Read an Excerpt
At its core, this is a story of two brothers from a blue-collar religious family in upstate New York. Jimmer, you probably know about: on June 23, 2011, he was selected in the first round of the NBA draft by the Sacramento Kings with the No. 10 overall pick; he had won seven different awards as the 2011 National Player of the Year in college basketball; he led all of NCAA Division I in scoring, averaging 28.9 points per game; he carried BYU to one of its finest seasons in school history; and he became a national sensation in the process.
He was such a big deal in 2011 that he changed the language. He became both a one-name superstar—while the entertainment world had Bieber, the basketball world had Jimmer—and a verb. In hoops nomenclature, opponents strafed by Fredette’s shooting had been “Jimmered.”
But to know Jimmer, you must also know T.J.
T.J. Fredette is seven years older than Jimmer and different in many ways. Jimmer is measured in almost everything he says and does; T.J. is glib, extemporaneous, and witty. Jimmer is slow to anger and difficult to lure into a confrontation; T.J. at times possesses a hair-trigger temper. Jimmer was a solid student when the subject matter interested him; T.J. was rarely interested in any academic pursuits. Jimmer was a shooter; T.J. was a distributor.
Their common ground was Jimmer’s game and what it would take to maximize it. Toward that end, T.J. served as his childhood roommate, mentor, coach, adviser, motivator, and confidant. He’s been more involved on a daily basis in Jimmer’s success than any other person—drilling him, advising him, cajoling him, challenging him, lifting him up when he was down, knocking him down when he got too high.
It was T.J. who took Jimmer to play “prison ball.” It was T.J. who summoned all his creativity to invent drills that kept Jimmer interested in practicing fundamentals.
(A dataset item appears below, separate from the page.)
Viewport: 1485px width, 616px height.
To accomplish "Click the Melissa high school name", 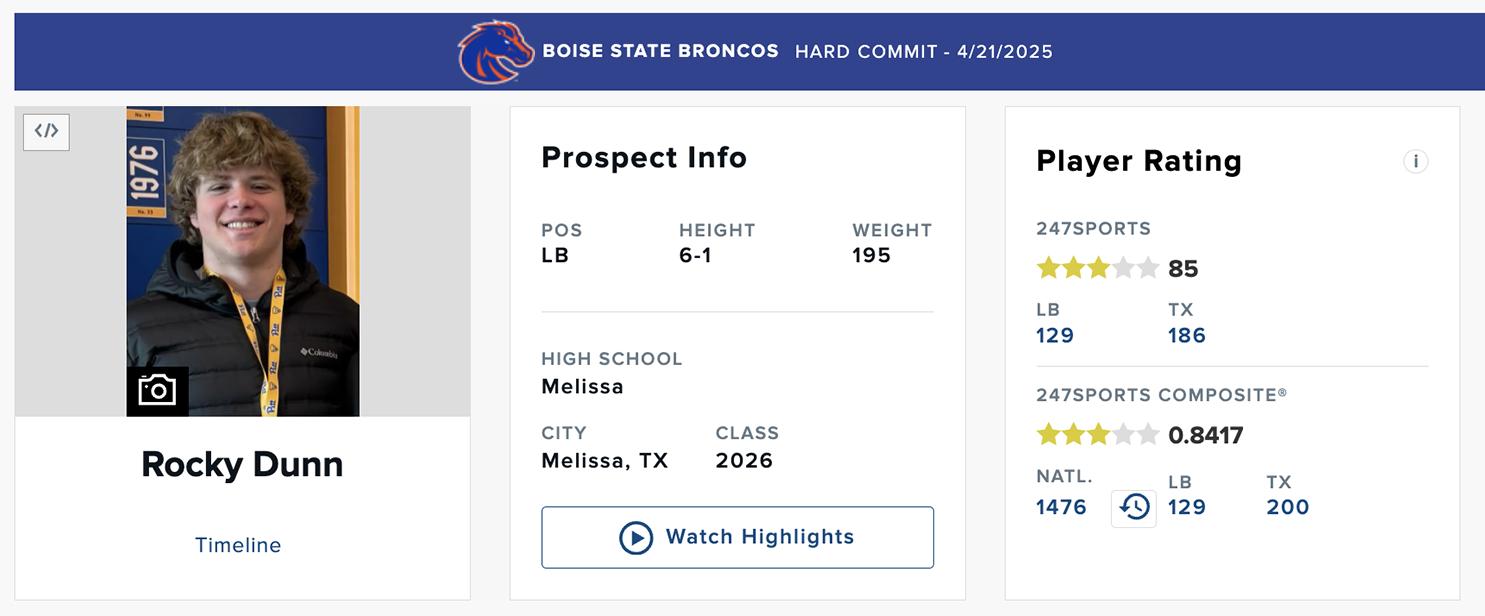I will (x=582, y=386).
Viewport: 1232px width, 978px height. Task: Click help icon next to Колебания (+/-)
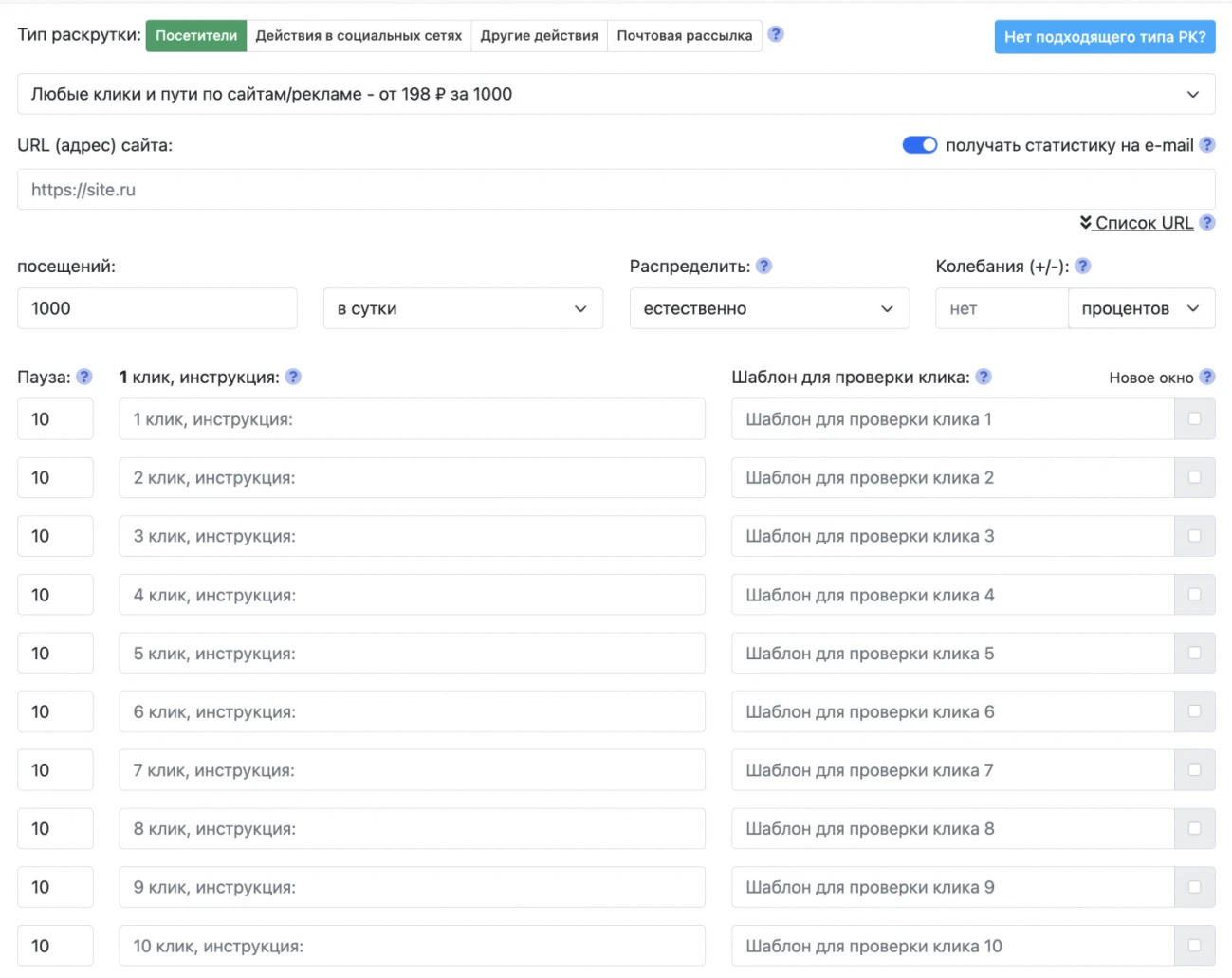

And it was T.J. who wrote the handwritten contract that to this day remains taped to the wall above Jimmer’s bed in the Fredette home:
“I, James T. Fredette, agree on this day, January 27, 2007, to do the work and make the necessary sacrifices to be able to reach my ultimate goal of playing in the NBA.”
Jimmer signed the contract, T.J. signed as the witness, and a moment in Fredette family lore was cemented.